-- What this task involves --
Read through the listing below and return only the lines containing "Intelligente".

-- Given entries --

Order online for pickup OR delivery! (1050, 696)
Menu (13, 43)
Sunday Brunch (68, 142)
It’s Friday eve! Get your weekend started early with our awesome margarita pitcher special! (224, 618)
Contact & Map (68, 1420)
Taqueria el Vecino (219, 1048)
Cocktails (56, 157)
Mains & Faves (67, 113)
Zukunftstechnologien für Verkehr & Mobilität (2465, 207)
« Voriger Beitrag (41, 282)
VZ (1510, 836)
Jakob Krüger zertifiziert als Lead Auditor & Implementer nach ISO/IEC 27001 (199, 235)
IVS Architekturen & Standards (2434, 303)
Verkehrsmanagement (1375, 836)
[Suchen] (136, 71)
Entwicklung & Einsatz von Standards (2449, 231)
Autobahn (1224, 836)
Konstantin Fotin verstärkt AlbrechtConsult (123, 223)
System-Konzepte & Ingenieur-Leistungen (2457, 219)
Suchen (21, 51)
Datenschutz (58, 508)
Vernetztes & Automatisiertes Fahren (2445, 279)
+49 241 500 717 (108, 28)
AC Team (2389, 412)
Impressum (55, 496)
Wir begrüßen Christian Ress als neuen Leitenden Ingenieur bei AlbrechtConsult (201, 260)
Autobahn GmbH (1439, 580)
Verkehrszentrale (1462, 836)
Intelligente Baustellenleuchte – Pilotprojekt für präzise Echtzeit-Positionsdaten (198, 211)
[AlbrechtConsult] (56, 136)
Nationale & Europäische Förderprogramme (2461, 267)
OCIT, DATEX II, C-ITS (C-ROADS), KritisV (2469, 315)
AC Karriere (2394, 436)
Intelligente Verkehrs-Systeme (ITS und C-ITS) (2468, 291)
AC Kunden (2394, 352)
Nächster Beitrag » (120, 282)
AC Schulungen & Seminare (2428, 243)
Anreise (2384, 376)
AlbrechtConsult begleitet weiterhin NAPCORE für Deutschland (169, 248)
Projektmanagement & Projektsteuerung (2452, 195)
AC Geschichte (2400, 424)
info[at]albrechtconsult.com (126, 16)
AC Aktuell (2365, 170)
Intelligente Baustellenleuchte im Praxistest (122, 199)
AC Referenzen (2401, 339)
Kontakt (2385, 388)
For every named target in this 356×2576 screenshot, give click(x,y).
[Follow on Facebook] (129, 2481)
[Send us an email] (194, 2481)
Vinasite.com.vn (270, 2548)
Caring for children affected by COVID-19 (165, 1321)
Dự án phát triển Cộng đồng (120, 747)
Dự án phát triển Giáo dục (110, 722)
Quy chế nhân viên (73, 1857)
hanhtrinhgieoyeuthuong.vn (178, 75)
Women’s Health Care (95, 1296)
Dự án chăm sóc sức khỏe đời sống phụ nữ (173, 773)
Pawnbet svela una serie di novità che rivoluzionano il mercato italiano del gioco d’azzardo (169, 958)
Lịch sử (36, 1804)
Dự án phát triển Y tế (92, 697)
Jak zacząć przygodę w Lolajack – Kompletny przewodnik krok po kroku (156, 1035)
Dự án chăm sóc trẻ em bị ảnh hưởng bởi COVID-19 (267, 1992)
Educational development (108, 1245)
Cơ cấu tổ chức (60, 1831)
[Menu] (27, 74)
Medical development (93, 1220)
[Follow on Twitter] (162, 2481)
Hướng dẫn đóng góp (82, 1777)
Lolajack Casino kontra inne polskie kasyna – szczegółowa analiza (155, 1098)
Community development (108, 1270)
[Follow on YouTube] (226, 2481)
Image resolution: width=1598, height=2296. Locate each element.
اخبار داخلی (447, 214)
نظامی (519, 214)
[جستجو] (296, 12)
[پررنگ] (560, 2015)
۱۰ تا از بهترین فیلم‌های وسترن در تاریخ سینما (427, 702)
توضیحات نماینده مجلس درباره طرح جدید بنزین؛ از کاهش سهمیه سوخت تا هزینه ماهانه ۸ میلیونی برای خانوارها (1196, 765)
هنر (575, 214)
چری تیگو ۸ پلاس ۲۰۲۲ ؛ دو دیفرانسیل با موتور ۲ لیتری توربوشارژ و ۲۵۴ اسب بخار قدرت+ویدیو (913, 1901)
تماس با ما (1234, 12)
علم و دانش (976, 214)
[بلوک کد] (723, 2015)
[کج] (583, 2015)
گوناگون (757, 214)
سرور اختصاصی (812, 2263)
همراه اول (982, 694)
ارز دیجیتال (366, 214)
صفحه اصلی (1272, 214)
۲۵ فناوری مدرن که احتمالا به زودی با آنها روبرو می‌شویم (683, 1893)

-- Output --
Intelligente Baustellenleuchte – Pilotprojekt für präzise Echtzeit-Positionsdaten (198, 211)
Intelligente Verkehrs-Systeme (ITS und C-ITS) (2468, 291)
Intelligente Baustellenleuchte im Praxistest (122, 199)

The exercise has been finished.